■ **Action item**
Lines from the top of the entries through the line that has "This screenshot has height=700, width=556." must be duplicated exactly, and no others.

■ **Records shown**
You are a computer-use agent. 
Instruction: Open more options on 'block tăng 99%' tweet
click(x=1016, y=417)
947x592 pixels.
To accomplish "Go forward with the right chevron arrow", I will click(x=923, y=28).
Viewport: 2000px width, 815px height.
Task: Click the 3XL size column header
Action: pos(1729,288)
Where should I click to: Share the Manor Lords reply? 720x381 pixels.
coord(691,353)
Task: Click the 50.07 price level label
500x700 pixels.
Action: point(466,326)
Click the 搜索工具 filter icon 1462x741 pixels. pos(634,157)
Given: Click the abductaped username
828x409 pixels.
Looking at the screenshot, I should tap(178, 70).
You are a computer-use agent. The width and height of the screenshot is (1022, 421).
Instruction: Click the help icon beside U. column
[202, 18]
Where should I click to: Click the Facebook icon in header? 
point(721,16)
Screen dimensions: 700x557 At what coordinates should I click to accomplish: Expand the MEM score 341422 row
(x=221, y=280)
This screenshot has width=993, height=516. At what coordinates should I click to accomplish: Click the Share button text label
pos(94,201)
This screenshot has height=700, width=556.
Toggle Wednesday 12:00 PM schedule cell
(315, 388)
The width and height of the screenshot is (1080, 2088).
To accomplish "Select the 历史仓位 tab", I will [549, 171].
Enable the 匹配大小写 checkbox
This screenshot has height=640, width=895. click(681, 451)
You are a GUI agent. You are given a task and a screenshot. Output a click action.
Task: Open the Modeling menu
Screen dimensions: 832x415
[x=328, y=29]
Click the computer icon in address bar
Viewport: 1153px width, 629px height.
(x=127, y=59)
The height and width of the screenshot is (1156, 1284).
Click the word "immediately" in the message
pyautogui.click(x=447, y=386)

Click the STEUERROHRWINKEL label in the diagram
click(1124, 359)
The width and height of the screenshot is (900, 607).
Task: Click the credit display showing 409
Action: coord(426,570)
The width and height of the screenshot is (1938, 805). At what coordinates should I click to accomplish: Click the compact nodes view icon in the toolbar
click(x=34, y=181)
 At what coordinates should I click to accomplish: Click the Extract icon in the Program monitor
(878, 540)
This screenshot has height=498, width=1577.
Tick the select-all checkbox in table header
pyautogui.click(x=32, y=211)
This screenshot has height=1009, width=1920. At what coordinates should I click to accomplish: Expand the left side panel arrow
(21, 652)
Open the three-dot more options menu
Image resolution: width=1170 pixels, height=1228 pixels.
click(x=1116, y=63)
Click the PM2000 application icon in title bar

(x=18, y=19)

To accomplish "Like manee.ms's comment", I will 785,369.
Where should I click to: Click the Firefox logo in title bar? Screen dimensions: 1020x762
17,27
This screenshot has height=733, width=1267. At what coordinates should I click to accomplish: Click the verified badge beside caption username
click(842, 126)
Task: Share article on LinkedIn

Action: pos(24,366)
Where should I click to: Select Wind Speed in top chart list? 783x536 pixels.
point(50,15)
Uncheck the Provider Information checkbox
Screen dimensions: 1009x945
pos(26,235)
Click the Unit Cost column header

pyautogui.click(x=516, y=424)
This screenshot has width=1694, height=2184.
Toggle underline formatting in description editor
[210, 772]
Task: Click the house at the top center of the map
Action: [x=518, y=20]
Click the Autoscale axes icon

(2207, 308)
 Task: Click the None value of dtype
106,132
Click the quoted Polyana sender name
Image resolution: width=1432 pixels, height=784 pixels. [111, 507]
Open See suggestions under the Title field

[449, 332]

■ **Solution**
You are a computer-use agent. 
Instruction: Open more options on 'block tăng 99%' tweet
click(x=1016, y=417)
947x592 pixels.
To accomplish "Go forward with the right chevron arrow", I will click(x=923, y=28).
Viewport: 2000px width, 815px height.
Task: Click the 3XL size column header
Action: pos(1729,288)
Where should I click to: Share the Manor Lords reply? 720x381 pixels.
coord(691,353)
Task: Click the 50.07 price level label
500x700 pixels.
Action: point(466,326)
Click the 搜索工具 filter icon 1462x741 pixels. pos(634,157)
Given: Click the abductaped username
828x409 pixels.
Looking at the screenshot, I should tap(178, 70).
You are a computer-use agent. The width and height of the screenshot is (1022, 421).
Instruction: Click the help icon beside U. column
[202, 18]
Where should I click to: Click the Facebook icon in header? 
point(721,16)
Screen dimensions: 700x557 At what coordinates should I click to accomplish: Expand the MEM score 341422 row
(x=221, y=280)
This screenshot has width=993, height=516. At what coordinates should I click to accomplish: Click the Share button text label
pos(94,201)
This screenshot has height=700, width=556.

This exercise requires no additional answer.